TEXTE PRÉSENTÉ >>
====================
En préambule, M. Flavien NEUVY, de l'Observateur Cetelem, nous dresse rapidement le portrait du nouveau consommateur brésilien.

M. Flavien NEUVY
Observateur Cetelem

Le challenge est intéressant qui me conduit à parler du consommateur brésilien en quelques minutes, je serai donc synthétique. Au préalable, je vous présente rapidement l'Observateur Cetelem. Il s'agit d'une filiale de BNP Paribas, en cours de fusion avec une autre filiale de ce groupe, l'UCB, spécialiste du crédit immobilier. Ces regroupements amèneront à la création d'une entité spécialiste du crédit général aux particuliers. Nous sommes présents dans 30 pays, avec un développement à l'international initié en 1984, et nous gérons actuellement un encours de 100 milliards d'euros.

Cetelem est implanté au Brésil depuis 1999 et connaît une belle réussite. Quelques chiffres peuvent illustrer mes propos : la société compte aujourd'hui environ 2 000 collaborateurs, et une production crédit de plus de trois milliards d'euros. Le Brésil est extrêmement important dans notre stratégie de développement. Porté par la croissance interne comme externe, le pays occupe déjà le 4 ème rang en termes de revenus dans l'univers Cetelem.

La consommation des ménages, facteur essentiel à la croissance, est drainée par deux moteurs : la démographie, avec une population jeune qui a envie de consommer et la baisse de la pauvreté, avec l'émergence d'une classe moyenne très importante. L'Observateur Cetelem estime qu'entre 2005 et 2007, plus de 20 millions de Brésiliens ont rejoint les classes moyennes.

Le consommateur brésilien est exigeant, sélectif et très attentif à la qualité des prestations offertes. Je prendrai l'exemple des travaux d'aménagement : les Brésiliens font appel, pour 53 %, à des professionnels. Le Brésilien est donc un consommateur averti, attentif au rapport qualité/prix.

J'aimerais ajouter un élément, qui est l'optimisme du consommateur brésilien. Chaque année, l'Observateur Cetelem réalise une étude. Les personnes interrogées sont chargées d'évaluer la situation globale du pays avec une note de 1 à 10. Au Brésil, la note atteint 5,3/10 : sur ce type d'étude, ce résultat est satisfaisant. L'optimisme se retrouve dans les intentions d'achat. En effet, cette année, les consommateurs brésiliens désirent consommer au détriment de l'épargne. Je citerai quelques chiffres à cet égard : en 2007, 46 % des personnes interrogées déclarent vouloir consommer, contre 39 % en 2005.
====================
EXERCICES À RÉSOUDRE >>
[A] Recopiez mot pour mot un passage du texte sur le consommateur brésilien : commencez aux mots « J'aimerais ajouter un » et arrêtez-vous après « 39 % en 2005. ».
[B] Traduisez en anglais cette phrase du texte sur le consommateur brésilien : « Le consommateur brésilien est exigeant, sélectif et très attentif à la qualité des prestations offertes. »
La liste qui suit provient d'une autre source.

DONNÉES FOURNIES >>
====================
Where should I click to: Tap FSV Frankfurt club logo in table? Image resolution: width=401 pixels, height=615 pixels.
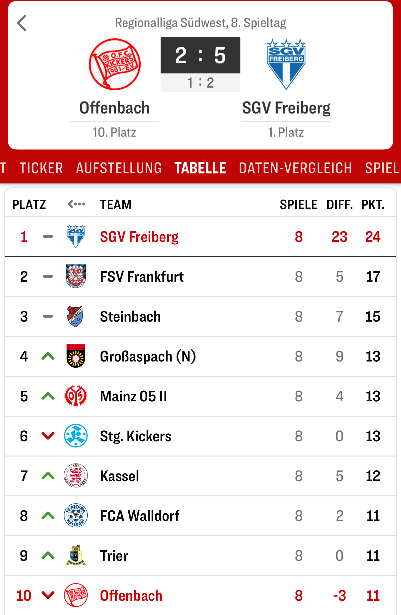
====================
RÉPONSES >>
[A]
J'aimerais ajouter un élément, qui est l'optimisme du consommateur brésilien. Chaque année, l'Observateur Cetelem réalise une étude. Les personnes interrogées sont chargées d'évaluer la situation globale du pays avec une note de 1 à 10. Au Brésil, la note atteint 5,3/10 : sur ce type d'étude, ce résultat est satisfaisant. L'optimisme se retrouve dans les intentions d'achat. En effet, cette année, les consommateurs brésiliens désirent consommer au détriment de l'épargne. Je citerai quelques chiffres à cet égard : en 2007, 46 % des personnes interrogées déclarent vouloir consommer, contre 39 % en 2005.

[B] The Brazilian consumer is demanding, selective and very attentive to the quality of the services offered.